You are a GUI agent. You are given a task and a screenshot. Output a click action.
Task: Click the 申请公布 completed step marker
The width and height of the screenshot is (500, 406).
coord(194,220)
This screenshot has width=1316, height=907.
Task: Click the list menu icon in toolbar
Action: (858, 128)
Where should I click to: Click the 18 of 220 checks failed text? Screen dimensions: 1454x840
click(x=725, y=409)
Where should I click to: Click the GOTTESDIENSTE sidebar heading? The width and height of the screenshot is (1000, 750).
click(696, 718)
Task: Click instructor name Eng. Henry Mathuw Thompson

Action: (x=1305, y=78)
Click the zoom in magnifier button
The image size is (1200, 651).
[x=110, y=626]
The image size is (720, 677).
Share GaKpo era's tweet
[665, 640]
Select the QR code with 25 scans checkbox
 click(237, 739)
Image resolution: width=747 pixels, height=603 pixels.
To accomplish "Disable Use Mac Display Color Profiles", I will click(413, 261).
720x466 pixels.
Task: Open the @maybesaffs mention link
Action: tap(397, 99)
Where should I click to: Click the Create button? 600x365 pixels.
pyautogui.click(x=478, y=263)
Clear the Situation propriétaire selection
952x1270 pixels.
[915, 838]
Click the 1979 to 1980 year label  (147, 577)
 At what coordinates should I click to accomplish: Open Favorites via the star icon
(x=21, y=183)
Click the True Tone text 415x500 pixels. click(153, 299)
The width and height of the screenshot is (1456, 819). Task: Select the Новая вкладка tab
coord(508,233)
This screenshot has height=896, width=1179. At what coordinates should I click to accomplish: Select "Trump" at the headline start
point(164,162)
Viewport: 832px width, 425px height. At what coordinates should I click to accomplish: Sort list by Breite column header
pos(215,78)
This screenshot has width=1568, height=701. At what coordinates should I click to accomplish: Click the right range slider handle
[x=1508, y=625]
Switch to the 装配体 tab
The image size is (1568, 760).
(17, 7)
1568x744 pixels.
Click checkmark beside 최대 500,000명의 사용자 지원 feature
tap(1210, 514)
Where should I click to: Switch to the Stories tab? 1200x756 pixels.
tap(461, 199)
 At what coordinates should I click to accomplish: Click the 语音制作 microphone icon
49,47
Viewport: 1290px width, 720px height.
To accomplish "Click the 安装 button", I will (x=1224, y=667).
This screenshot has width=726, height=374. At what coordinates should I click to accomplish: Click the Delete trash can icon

- - - -

_ПОСТАВЛЕННАЯ ЗАДАЧА_: Замените во всём материале «Where should I click to» на «Where do I click to» и приведите его строки заново, больше ничего не меняя.

_РЕЗУЛЬТАТ_:
You are a GUI agent. You are given a task and a screenshot. Output a click action.
Task: Click the 申请公布 completed step marker
The width and height of the screenshot is (500, 406).
coord(194,220)
This screenshot has width=1316, height=907.
Task: Click the list menu icon in toolbar
Action: (858, 128)
Where do I click to: Click the 18 of 220 checks failed text? Screen dimensions: 1454x840
click(x=725, y=409)
Where do I click to: Click the GOTTESDIENSTE sidebar heading? The width and height of the screenshot is (1000, 750).
click(696, 718)
Task: Click instructor name Eng. Henry Mathuw Thompson

Action: (x=1305, y=78)
Click the zoom in magnifier button
The image size is (1200, 651).
[x=110, y=626]
The image size is (720, 677).
Share GaKpo era's tweet
[665, 640]
Select the QR code with 25 scans checkbox
 click(237, 739)
Image resolution: width=747 pixels, height=603 pixels.
To accomplish "Disable Use Mac Display Color Profiles", I will click(413, 261).
720x466 pixels.
Task: Open the @maybesaffs mention link
Action: tap(397, 99)
Where do I click to: Click the Create button? 600x365 pixels.
pyautogui.click(x=478, y=263)
Clear the Situation propriétaire selection
952x1270 pixels.
[915, 838]
Click the 1979 to 1980 year label  (147, 577)
 At what coordinates should I click to accomplish: Open Favorites via the star icon
(x=21, y=183)
Click the True Tone text 415x500 pixels. click(153, 299)
The width and height of the screenshot is (1456, 819). Task: Select the Новая вкладка tab
coord(508,233)
This screenshot has height=896, width=1179. At what coordinates should I click to accomplish: Select "Trump" at the headline start
point(164,162)
Viewport: 832px width, 425px height. At what coordinates should I click to accomplish: Sort list by Breite column header
pos(215,78)
This screenshot has width=1568, height=701. At what coordinates should I click to accomplish: Click the right range slider handle
[x=1508, y=625]
Switch to the 装配体 tab
The image size is (1568, 760).
(17, 7)
1568x744 pixels.
Click checkmark beside 최대 500,000명의 사용자 지원 feature
tap(1210, 514)
Where do I click to: Switch to the Stories tab? 1200x756 pixels.
tap(461, 199)
 At what coordinates should I click to accomplish: Click the 语音制作 microphone icon
49,47
Viewport: 1290px width, 720px height.
To accomplish "Click the 安装 button", I will (x=1224, y=667).
This screenshot has width=726, height=374. At what coordinates should I click to accomplish: Click the Delete trash can icon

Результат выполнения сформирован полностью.